How mobile patient engagement can change patient behavior

Who is the most important driver of patient wellness? It’s the patient.

 Unfortunately, patients struggle every day to be take the lead in their own care and to meet the expectations outlined by their physicians in their care plans.

patient

We also know that patient behavior is the primary driver in improving long-term health. Engaged patients are more satisfied patients and more apt to follow treatment plans. Fortunately, we are in a time when a physician’s advice and counsel can walk beside a patient virtually to help them manage their care and be active in its outcome.

Why is it so difficult?

Social determinants findings indicate that patient behavior makes up a much bigger share of what makes a person healthy than even genetics or medical intervention. To put this into perspective, individual behaviors account for 40% of premature deaths in the U.S. according to We Can Do Better – Improving the Health of the American People (New England Journal of Medicine) by Dr. Steven Schroeder.

Nearly 80% of premature deaths are due to just three behaviors: tobacco use, dietary patterns and physical activity. Since we have determined the primary behaviors tied to premature death, we can easily solve them, right? Sadly, this is not the case. Patient non-compliance for chronic illness care plans is reported to be as high as 50-80%.

Patients often face difficulties adhering to lifestyle behavior changes recommended to improve health. It’s a problem of enormous clinical significance because it negatively impacts the long-term success of health interventions.

Why is it so difficult to adhere to a healthy lifestyle? According to the experts:

  • The recommendations are often too complex.
  • Patients may face adverse socio-cultural, environmental and physiological influences that prevent them from successful adherence.

How we can help

Fortunately, central to many health reform measures is the expanded role of patient/provider interactions. Top priority is being given to care that extends beyond the traditional hospital and office setting. Ensuring a patient’s care team is highly engaged with each patient in their care is an enormous task. At the core of this concept is ensuring engagement activities are easy to understand, occur at the precise moment they will have the most impact, and are easy to consume and act upon.

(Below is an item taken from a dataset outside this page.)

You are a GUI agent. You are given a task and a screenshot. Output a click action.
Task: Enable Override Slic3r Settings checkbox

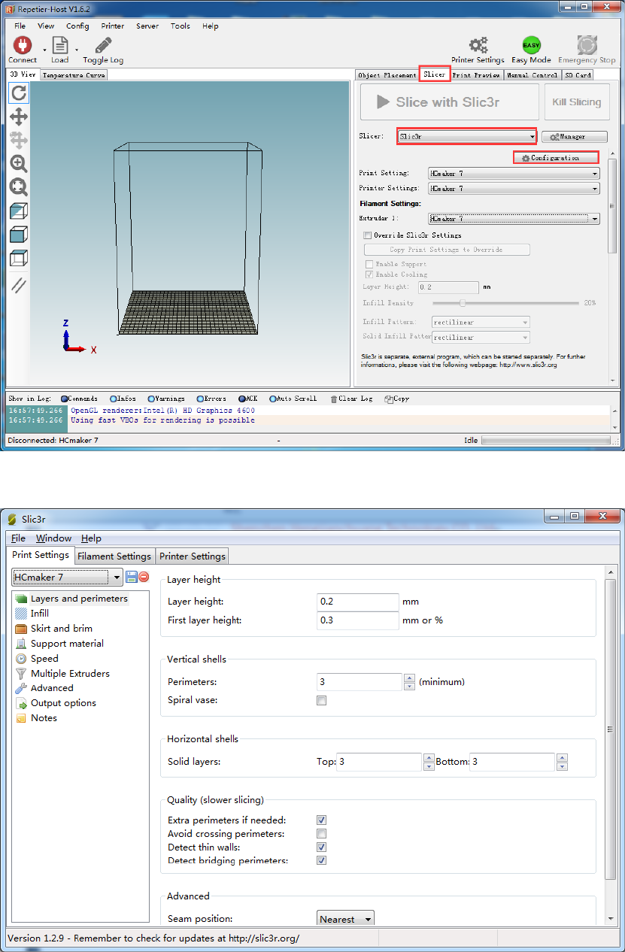368,235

Studies show more needs to be done to help patients adhere to their care plans beyond episodic visits to the doctor.

Digital transformation and the transition to value-based care are pushing care providers to change their patient experience approach.

This is where mobile-first patient engagement tools step in and address the problem. It’s not when the patient is in the office for 30 minutes that makes the most difference, but in the behaviors they practice outside the walls of the organization.

How mobile-first patient engagement tools help

Health knowledge
Patient engagement should cover the entire care journey and include pre-care, point of care, post-care.

Pre-visit engagement activities can include scheduling, appointment confirmation, and wait lists for early appointments and payment collection. Engaging patients at the point of care can be done in many ways, including mobile check in, self-assessments, e-form, timely notifications and education, discharge prep and more.

Post-care is where we can engage patients with mobile discharge instructions, care plan adherence support, clinically relevant outreach and targeted follow up.

Self-efficacy
Mobile tools can satisfy self-efficacy by sending reminders. A patient can receive a reminder to bring a list of current medications to her visit or a reminder to fast before a blood test.

Outcome expectations
Without mobile-first patient engagement tools, outcome expectations are harder to meet. Patients expect to be informed in every step of their care journey.

Self-regulation
A patient’s health journey feels more personalized when they have easy access to their medical records and other health information from on their smartphones. For example, patients don’t have to wait on the organization’s front desk staff to set up an appointment because they can do it themselves on their phone. Mobile tools empower patients to take charge of their care.

Barriers to change
Mobile tools make it easy for patients to stay connected by removing barriers that discourage interaction – like requiring them to log into and out of multiple portals tethered to different EHRs. Patients can have a single point of access regardless of an individual provider’s software. Plus, discrete patient-generated data flows directly back to the EHR to automatically populate the medical record.

Technology is the supporting tool that reinforces what providers encourage patients to do. It delivers the guidance they expect from their providers. Mobile-first patient engagement tools help drive positive behavior, ultimately improving the quality of care and enabling healthier patient populations.

Engaged patients are traditionally healthier, have better outcomes and are more satisfied with their providers.